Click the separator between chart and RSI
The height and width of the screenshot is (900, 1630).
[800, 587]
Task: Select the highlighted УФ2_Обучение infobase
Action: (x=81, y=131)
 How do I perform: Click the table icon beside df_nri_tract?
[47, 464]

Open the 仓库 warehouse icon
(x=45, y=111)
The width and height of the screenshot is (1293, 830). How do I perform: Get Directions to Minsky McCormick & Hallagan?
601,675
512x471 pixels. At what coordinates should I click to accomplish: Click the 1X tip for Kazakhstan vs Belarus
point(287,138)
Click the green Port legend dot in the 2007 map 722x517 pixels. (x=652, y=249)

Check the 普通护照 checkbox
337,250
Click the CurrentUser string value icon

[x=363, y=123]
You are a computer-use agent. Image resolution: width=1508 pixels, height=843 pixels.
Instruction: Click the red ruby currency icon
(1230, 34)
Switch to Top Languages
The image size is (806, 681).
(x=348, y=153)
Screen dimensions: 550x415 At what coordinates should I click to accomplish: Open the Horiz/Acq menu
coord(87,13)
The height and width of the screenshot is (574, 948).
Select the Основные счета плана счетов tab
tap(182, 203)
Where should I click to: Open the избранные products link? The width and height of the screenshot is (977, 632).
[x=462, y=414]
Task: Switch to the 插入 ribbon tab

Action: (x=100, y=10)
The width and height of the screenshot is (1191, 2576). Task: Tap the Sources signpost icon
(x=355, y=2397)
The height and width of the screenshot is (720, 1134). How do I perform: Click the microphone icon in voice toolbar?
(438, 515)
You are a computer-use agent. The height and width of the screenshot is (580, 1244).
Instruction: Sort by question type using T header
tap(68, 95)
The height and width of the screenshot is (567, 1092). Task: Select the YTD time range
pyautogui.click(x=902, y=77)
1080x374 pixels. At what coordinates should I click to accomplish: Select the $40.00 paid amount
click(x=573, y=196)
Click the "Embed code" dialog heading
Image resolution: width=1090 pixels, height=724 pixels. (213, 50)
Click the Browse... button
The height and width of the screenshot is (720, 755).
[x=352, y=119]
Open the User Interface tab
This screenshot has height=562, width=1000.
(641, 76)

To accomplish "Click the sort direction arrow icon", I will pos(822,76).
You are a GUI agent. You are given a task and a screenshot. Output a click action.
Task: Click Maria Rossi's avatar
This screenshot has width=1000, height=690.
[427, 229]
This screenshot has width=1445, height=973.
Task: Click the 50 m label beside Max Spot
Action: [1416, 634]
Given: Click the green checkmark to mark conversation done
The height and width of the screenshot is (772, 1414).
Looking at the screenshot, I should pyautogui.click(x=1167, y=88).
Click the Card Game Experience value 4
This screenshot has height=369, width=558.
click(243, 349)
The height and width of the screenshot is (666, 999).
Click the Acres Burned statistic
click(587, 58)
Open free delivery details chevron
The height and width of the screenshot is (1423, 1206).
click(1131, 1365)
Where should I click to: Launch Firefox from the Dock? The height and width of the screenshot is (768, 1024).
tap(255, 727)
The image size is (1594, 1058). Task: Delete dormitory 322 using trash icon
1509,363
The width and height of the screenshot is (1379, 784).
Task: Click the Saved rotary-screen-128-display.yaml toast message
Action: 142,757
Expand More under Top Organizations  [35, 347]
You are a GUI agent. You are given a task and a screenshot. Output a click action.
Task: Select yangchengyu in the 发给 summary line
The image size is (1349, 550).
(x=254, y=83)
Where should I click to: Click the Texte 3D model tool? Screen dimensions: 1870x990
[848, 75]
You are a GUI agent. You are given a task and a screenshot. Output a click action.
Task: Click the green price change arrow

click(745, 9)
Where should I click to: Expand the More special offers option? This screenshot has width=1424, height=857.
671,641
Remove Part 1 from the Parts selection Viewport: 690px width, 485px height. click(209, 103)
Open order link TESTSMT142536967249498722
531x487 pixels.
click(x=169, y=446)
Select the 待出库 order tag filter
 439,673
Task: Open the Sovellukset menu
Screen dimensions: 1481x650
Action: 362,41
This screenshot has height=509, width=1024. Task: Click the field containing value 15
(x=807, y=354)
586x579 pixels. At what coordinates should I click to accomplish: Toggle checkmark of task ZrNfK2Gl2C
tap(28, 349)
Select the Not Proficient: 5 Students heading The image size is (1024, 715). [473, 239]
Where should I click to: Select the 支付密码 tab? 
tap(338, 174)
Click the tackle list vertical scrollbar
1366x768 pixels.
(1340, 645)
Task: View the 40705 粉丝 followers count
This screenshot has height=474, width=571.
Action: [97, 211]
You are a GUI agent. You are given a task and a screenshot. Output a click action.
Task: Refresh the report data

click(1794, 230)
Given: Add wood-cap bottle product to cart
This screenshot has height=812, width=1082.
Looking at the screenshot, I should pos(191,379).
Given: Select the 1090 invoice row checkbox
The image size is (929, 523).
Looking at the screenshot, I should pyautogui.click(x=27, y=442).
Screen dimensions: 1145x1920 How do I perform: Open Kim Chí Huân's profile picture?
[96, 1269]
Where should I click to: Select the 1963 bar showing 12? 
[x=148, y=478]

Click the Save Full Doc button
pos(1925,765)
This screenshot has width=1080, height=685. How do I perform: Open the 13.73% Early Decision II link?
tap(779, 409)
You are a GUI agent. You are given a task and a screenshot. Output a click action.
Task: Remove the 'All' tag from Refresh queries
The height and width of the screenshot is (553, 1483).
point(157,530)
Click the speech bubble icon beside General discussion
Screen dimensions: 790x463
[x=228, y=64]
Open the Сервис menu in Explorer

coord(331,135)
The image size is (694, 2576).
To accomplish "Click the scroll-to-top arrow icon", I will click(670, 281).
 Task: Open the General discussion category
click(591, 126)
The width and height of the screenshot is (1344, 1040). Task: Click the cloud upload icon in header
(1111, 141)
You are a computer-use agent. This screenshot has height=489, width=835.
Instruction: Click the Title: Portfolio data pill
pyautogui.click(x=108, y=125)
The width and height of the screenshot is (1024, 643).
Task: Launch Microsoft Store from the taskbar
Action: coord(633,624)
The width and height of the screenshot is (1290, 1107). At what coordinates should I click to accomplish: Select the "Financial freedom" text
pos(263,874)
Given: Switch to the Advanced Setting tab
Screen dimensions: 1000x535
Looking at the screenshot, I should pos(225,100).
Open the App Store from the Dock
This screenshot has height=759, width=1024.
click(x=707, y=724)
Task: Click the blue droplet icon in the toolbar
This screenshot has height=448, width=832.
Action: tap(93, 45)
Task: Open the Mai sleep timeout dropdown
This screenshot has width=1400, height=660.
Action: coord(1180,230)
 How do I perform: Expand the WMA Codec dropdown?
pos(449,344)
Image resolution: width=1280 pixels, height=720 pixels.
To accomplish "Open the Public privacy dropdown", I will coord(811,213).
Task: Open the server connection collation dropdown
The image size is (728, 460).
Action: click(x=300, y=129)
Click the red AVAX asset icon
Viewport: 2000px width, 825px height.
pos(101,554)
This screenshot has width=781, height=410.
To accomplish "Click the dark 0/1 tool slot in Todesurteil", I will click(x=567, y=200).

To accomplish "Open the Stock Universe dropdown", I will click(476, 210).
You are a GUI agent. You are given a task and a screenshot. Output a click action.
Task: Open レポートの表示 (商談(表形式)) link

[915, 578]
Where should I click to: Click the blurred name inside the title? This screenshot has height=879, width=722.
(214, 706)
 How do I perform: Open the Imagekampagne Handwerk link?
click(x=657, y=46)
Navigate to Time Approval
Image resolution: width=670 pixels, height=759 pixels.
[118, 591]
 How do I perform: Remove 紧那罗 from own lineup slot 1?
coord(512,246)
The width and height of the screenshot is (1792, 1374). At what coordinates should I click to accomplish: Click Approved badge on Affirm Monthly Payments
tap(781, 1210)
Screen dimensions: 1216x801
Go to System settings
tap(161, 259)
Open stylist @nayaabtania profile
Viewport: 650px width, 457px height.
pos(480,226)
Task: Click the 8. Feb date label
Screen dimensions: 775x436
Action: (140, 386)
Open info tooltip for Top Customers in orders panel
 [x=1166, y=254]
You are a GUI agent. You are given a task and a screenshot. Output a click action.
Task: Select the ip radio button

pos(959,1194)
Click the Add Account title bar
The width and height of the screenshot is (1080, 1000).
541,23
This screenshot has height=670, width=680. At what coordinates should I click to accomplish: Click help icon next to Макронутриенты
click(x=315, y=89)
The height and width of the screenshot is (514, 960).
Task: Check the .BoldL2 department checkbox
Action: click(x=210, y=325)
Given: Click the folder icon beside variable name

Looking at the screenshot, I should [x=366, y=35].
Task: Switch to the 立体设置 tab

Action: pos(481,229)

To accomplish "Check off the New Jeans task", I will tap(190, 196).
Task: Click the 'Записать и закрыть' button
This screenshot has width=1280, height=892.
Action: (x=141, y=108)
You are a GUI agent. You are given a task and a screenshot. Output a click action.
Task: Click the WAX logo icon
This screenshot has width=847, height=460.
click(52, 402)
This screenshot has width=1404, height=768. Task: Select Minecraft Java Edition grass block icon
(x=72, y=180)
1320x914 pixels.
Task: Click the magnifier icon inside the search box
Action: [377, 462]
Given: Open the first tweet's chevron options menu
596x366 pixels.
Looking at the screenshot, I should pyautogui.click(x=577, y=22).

- [TASK OBJECTIVE]:
For each line of the material that contains "computer", return a copy.

- [RESULT OF THIS TASK]:
You are a computer-use agent. Image resolution: width=1508 pixels, height=843 pixels.
You are a computer-use agent. The height and width of the screenshot is (580, 1244).
You are a computer-use agent. This screenshot has height=489, width=835.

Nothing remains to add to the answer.